■ Task to complete:
Look for the word "agent" in the entries and copy every line where it shows up.

■ Source records:

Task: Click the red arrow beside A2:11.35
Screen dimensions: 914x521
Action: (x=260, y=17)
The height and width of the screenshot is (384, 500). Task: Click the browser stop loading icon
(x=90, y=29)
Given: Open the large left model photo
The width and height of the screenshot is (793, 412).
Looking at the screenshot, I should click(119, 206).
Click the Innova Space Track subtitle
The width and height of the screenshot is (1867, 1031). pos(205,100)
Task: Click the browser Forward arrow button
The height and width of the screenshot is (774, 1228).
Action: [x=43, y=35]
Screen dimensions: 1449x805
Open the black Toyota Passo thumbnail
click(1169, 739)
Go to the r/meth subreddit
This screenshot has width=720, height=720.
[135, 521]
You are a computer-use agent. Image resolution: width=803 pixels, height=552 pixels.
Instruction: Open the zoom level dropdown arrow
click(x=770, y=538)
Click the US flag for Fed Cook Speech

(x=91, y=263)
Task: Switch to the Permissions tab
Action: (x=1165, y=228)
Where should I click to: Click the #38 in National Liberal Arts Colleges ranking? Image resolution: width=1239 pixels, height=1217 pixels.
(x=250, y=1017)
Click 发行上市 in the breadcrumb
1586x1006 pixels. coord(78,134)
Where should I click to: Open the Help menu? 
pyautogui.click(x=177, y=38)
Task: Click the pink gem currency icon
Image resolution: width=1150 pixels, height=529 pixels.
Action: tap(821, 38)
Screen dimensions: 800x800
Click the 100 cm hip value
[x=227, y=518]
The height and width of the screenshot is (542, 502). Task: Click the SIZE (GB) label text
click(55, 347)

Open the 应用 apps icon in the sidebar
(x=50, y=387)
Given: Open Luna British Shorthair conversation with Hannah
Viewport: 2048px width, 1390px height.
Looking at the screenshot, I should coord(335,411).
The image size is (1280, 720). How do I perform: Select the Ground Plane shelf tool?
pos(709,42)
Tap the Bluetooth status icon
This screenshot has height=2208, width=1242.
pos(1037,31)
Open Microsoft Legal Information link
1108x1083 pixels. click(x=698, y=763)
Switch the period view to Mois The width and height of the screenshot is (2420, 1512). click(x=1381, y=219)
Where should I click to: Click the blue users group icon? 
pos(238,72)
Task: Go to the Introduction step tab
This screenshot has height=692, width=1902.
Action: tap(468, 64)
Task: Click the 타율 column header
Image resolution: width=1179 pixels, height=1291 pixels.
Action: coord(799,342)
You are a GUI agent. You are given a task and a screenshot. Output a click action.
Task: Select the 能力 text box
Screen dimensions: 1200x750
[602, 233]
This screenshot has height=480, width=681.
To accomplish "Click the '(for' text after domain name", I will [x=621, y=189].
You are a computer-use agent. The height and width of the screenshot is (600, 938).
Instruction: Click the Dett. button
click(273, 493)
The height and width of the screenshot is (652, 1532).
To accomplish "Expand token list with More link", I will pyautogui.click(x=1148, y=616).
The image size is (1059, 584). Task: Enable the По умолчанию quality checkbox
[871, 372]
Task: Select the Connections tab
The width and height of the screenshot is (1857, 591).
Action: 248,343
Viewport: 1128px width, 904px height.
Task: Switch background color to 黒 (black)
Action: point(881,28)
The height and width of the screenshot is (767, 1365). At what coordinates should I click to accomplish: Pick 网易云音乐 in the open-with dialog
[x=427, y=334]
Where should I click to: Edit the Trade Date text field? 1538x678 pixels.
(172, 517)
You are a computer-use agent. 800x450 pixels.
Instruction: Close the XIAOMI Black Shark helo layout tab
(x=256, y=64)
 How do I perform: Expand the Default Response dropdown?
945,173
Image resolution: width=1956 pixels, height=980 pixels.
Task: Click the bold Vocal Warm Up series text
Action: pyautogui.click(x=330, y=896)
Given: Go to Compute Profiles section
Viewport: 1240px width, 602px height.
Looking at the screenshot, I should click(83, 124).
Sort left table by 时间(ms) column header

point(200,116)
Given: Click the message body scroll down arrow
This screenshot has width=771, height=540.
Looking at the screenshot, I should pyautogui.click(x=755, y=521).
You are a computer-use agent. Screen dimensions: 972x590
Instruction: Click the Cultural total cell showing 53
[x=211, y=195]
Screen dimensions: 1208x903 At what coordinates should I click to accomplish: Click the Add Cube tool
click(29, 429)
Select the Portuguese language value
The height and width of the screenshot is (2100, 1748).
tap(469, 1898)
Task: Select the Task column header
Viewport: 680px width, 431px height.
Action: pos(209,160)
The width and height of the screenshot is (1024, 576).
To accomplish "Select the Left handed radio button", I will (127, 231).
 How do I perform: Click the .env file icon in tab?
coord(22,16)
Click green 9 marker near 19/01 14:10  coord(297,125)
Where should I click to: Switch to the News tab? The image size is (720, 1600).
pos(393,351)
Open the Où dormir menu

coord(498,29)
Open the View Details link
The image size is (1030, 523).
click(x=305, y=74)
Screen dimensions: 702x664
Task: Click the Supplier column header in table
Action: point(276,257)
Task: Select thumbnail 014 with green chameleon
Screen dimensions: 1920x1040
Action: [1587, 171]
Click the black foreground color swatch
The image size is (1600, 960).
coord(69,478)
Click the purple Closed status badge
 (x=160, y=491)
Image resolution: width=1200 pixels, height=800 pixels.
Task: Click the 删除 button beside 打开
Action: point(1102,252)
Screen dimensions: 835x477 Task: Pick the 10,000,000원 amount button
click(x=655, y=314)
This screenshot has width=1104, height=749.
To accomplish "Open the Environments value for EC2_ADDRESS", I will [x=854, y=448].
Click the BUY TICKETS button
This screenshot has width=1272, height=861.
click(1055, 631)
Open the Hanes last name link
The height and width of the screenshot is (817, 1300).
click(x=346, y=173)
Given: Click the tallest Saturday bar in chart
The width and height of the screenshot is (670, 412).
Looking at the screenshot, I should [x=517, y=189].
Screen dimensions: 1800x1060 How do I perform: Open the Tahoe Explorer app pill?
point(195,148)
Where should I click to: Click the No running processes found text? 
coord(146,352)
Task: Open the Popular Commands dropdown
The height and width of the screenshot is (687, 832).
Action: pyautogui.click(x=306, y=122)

■ Response below:
You are a computer-use agent. Image resolution: width=803 pixels, height=552 pixels.
You are a GUI agent. You are given a task and a screenshot. Output a click action.
You are a computer-use agent. The height and width of the screenshot is (600, 938).
You are a computer-use agent. 800x450 pixels.
You are a computer-use agent. Screen dimensions: 972x590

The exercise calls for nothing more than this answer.